OFA-Sys / ONE-PEACE

A general representation model across vision, audio, language modalities. Paper: ONE-PEACE: Exploring One General Representation Model Toward Unlimited Modalities
Apache License 2.0
935 stars 57 forks source link

How to segment random image files using a pretrained model? #15

Closed hotohoto closed 1 year ago

hotohoto commented 1 year ago

I'm trying to use the pretrained segmentation model just for inference, so I'm running a command something like this.

cd one_peace_vision/seg
python test.py configs/ade20k/mask2former_onepeace_adapter_g_896_40k_ade20k_ms.py ../one_peace_vision.pt --show

(I'm not sure if this is the right script that I need to use, but at least I want to check I'm using the right checkpoint. If I need to write an inference script I might be able to write one following https://github.com/open-mmlab/mmsegmentation/blob/0.x/docs/en/get_started.md#verify-the-installation and also referring to one_peace_vision/seg/test.py.)

Anyway I need some help and here are the questions.

What is https://one-peace-shanghai.oss-accelerate.aliyuncs.com/one_peace_checkpoints/one_peace_vision.pt for? It look slike almost all the keys are missing when loading the checkpoint. So I tried to convert it and load it again, but ended up with Invalid magic number; corrupt file?. Which one am I supposed to use?

In the mean time, I found the comment below in #14.

Note that the one_peace_vision.pth is different from one-peace-vision.pkl in model names.

But I don't understand what exactly mean. I'm not super clear on what's going on with all the checkpoints and their convsersion. I believe onepeace_seg_cocostuff2ade20k.pth is not a file I can download.

Thanks in advance. 🙂

logicwong commented 1 year ago

What is https://one-peace-shanghai.oss-accelerate.aliyuncs.com/one_peace_checkpoints/one_peace_vision.pt for? It look slike almost all the keys are missing when loading the checkpoint. So I tried to convert it and load it again, but ended up with Invalid magic number; corrupt file?. Which one am I supposed to use?

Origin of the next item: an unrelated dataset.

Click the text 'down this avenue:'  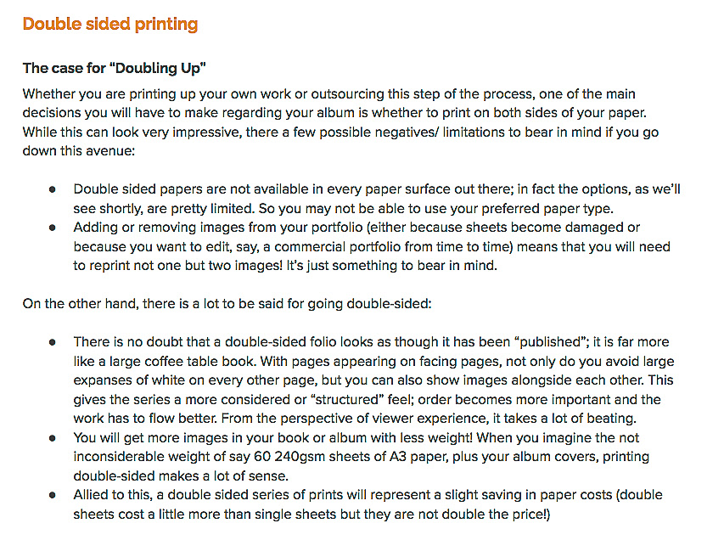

Since ONE-PEACE is a sparse model with different parts dedicated to different modalities, it can be disassembled into different branches to handle specific tasks. https://one-peace-shanghai.oss-accelerate.aliyuncs.com/one_peace_checkpoints/one_peace_vision.pt is the Vision-Branch that only contains the vision adapter, self-attention layers, and vision FFNs. (Language and audio parts, such as language FFNs, have been manually removed from http://one-peace-shanghai.oss-accelerate.aliyuncs.com/one-peace.pt). It seems that these branches may cause confusion, we plan to remove these checkpoints.

For the semantic segmentation task, you can refer to one_peace_vision.md and seg.md.

simonJJJ commented 1 year ago

Hi @hotohoto, we have released the segmentation checkpoint here and also one-peace-vision.pkl here.

You can use the segmentation checkpoint to segment random image files.

Also, one-peace-vision.pkl is only different from one_peace_vision.pth in model names.

hotohoto commented 1 year ago

Thank you for the support! I'll take a look at them sooner or later.